Records from a data collection:
"""

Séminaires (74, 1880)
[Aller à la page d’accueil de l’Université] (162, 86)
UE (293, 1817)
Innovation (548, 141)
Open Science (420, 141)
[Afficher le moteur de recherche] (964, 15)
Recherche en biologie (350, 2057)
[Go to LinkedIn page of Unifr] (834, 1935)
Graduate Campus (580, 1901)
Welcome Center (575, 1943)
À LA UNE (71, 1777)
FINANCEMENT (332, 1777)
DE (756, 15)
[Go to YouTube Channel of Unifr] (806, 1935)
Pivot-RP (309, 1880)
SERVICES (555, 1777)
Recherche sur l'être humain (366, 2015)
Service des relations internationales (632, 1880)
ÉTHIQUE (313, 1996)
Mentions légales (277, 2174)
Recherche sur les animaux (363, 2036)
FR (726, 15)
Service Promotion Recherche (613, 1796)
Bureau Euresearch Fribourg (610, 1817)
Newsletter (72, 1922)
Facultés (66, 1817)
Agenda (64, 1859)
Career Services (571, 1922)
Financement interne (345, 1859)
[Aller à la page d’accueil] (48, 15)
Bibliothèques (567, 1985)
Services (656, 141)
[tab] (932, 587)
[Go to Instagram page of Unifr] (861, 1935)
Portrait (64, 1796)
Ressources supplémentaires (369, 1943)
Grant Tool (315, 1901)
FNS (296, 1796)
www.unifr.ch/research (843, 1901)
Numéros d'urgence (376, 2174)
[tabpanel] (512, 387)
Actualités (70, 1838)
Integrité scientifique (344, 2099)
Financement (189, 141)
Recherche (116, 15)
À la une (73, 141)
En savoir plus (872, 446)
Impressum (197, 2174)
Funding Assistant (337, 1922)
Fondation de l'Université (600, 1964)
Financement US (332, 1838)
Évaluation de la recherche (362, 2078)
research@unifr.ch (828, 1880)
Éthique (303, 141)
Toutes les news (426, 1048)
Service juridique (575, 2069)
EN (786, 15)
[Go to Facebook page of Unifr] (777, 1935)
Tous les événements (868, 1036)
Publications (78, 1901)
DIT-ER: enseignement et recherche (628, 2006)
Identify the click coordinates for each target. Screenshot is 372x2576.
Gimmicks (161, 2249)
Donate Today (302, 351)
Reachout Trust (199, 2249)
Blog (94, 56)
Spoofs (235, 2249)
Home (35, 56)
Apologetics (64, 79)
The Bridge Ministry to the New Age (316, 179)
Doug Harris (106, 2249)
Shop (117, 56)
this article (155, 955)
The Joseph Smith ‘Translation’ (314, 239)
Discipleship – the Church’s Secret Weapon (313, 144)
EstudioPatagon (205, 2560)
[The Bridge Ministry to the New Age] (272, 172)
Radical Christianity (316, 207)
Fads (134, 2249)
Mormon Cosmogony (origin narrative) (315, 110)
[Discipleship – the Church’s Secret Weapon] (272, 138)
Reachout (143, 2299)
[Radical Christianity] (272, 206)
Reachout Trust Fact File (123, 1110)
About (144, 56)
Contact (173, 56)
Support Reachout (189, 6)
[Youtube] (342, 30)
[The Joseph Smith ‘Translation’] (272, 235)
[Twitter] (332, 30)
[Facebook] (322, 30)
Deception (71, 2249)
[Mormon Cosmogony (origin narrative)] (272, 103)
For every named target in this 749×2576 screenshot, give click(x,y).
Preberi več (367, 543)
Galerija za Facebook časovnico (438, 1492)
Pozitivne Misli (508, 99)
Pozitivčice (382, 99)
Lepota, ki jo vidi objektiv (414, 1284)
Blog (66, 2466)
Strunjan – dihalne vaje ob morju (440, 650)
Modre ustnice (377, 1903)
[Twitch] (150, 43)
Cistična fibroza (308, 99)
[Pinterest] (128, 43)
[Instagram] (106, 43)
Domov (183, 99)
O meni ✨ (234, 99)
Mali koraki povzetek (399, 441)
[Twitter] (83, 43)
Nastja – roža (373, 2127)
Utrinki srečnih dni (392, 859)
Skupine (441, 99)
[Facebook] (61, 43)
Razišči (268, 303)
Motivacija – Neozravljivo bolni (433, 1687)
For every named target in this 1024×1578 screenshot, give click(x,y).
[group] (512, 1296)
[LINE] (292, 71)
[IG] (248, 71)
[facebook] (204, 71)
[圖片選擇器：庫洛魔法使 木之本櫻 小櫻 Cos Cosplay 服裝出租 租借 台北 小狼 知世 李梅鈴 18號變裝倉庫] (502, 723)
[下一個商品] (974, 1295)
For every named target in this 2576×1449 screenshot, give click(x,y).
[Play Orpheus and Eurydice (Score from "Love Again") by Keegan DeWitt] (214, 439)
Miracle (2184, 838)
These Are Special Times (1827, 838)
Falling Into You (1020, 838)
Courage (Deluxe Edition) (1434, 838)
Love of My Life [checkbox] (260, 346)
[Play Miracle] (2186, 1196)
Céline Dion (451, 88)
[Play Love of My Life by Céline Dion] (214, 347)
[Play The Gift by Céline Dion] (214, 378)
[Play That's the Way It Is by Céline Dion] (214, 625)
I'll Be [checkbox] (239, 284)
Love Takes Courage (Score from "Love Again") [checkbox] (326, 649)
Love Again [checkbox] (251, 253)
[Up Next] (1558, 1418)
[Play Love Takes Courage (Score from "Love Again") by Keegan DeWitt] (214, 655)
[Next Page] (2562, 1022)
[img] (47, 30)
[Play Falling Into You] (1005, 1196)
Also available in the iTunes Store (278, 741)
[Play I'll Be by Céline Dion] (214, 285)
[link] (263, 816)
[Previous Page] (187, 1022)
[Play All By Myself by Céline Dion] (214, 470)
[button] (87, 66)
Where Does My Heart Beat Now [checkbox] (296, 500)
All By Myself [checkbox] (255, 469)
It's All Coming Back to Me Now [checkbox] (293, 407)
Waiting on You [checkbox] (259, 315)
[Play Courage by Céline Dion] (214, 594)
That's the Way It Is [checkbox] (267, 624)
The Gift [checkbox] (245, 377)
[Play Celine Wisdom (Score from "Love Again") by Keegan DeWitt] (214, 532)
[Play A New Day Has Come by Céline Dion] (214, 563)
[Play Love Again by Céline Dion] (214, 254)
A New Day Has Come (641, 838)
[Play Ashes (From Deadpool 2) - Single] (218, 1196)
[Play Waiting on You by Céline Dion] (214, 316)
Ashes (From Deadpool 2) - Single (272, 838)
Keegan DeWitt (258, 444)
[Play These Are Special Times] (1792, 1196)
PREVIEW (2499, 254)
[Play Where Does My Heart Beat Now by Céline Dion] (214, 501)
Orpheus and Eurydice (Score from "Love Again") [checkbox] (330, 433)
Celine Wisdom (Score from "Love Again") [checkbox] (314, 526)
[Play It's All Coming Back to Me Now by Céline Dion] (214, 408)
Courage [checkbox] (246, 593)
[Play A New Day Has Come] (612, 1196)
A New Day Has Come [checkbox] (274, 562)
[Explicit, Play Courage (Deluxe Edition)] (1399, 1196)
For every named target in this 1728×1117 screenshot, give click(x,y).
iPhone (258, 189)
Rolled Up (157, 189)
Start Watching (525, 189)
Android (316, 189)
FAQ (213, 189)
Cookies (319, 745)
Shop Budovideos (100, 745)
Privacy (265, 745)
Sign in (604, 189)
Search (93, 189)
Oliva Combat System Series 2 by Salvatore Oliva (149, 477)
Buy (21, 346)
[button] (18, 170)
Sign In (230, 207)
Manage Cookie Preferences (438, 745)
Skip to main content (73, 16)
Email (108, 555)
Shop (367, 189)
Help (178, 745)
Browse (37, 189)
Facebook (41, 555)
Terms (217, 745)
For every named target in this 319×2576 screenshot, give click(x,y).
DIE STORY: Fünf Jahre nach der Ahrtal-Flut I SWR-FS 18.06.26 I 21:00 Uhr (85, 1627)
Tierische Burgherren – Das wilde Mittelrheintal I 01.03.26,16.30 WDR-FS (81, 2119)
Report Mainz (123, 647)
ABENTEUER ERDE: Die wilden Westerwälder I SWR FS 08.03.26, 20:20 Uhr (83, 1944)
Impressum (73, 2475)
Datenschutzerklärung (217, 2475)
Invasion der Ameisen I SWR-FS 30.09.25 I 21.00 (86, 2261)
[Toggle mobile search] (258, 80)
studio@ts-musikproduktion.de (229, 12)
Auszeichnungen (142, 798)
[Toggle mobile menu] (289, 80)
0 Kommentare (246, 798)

"""

Each line in the data that holds the string "Mormon" must be returned.

▸ SOLUTION FOR THIS PROBLEM
Mormon Cosmogony (origin narrative) (315, 110)
[Mormon Cosmogony (origin narrative)] (272, 103)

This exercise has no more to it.